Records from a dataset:
☆ ☆ ☆
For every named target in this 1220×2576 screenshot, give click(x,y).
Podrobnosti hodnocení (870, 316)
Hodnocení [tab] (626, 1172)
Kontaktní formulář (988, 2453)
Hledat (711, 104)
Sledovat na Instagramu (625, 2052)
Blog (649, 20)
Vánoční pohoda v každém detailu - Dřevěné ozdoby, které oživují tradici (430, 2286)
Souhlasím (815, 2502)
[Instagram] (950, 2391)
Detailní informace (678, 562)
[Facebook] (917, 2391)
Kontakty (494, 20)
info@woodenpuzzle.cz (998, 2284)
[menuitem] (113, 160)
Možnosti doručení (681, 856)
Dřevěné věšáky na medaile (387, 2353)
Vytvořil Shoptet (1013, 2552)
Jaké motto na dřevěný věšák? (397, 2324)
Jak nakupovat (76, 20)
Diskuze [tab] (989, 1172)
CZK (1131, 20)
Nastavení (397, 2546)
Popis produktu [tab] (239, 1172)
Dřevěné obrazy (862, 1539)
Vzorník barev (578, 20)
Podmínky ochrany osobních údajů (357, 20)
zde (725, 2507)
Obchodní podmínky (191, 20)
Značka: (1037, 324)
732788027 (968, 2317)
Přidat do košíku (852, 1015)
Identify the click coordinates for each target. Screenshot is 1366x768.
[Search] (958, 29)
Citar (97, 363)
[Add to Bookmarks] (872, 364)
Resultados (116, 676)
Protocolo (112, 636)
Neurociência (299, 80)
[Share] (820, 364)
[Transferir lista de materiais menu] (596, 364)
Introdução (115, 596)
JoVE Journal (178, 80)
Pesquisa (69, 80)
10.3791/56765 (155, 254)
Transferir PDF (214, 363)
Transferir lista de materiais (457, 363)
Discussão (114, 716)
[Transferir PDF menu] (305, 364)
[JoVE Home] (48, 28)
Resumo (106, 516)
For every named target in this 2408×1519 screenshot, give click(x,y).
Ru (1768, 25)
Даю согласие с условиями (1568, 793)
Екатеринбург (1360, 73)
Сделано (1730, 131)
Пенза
☆ ☆ ☆
-- THE TASK --
The records above are to be repeated in full, word for word.

-- ANSWER TO THE PROBLEM --
For every named target in this 1220×2576 screenshot, give click(x,y).
Podrobnosti hodnocení (870, 316)
Hodnocení [tab] (626, 1172)
Kontaktní formulář (988, 2453)
Hledat (711, 104)
Sledovat na Instagramu (625, 2052)
Blog (649, 20)
Vánoční pohoda v každém detailu - Dřevěné ozdoby, které oživují tradici (430, 2286)
Souhlasím (815, 2502)
[Instagram] (950, 2391)
Detailní informace (678, 562)
[Facebook] (917, 2391)
Kontakty (494, 20)
info@woodenpuzzle.cz (998, 2284)
[menuitem] (113, 160)
Možnosti doručení (681, 856)
Dřevěné věšáky na medaile (387, 2353)
Vytvořil Shoptet (1013, 2552)
Jaké motto na dřevěný věšák? (397, 2324)
Jak nakupovat (76, 20)
Diskuze [tab] (989, 1172)
CZK (1131, 20)
Nastavení (397, 2546)
Popis produktu [tab] (239, 1172)
Dřevěné obrazy (862, 1539)
Vzorník barev (578, 20)
Podmínky ochrany osobních údajů (357, 20)
zde (725, 2507)
Obchodní podmínky (191, 20)
Značka: (1037, 324)
732788027 (968, 2317)
Přidat do košíku (852, 1015)
Identify the click coordinates for each target. Screenshot is 1366x768.
[Search] (958, 29)
Citar (97, 363)
[Add to Bookmarks] (872, 364)
Resultados (116, 676)
Protocolo (112, 636)
Neurociência (299, 80)
[Share] (820, 364)
[Transferir lista de materiais menu] (596, 364)
Introdução (115, 596)
JoVE Journal (178, 80)
Pesquisa (69, 80)
10.3791/56765 (155, 254)
Transferir PDF (214, 363)
Transferir lista de materiais (457, 363)
Discussão (114, 716)
[Transferir PDF menu] (305, 364)
[JoVE Home] (48, 28)
Resumo (106, 516)
For every named target in this 2408×1519 screenshot, give click(x,y).
Ru (1768, 25)
Даю согласие с условиями (1568, 793)
Екатеринбург (1360, 73)
Сделано (1730, 131)
Пенза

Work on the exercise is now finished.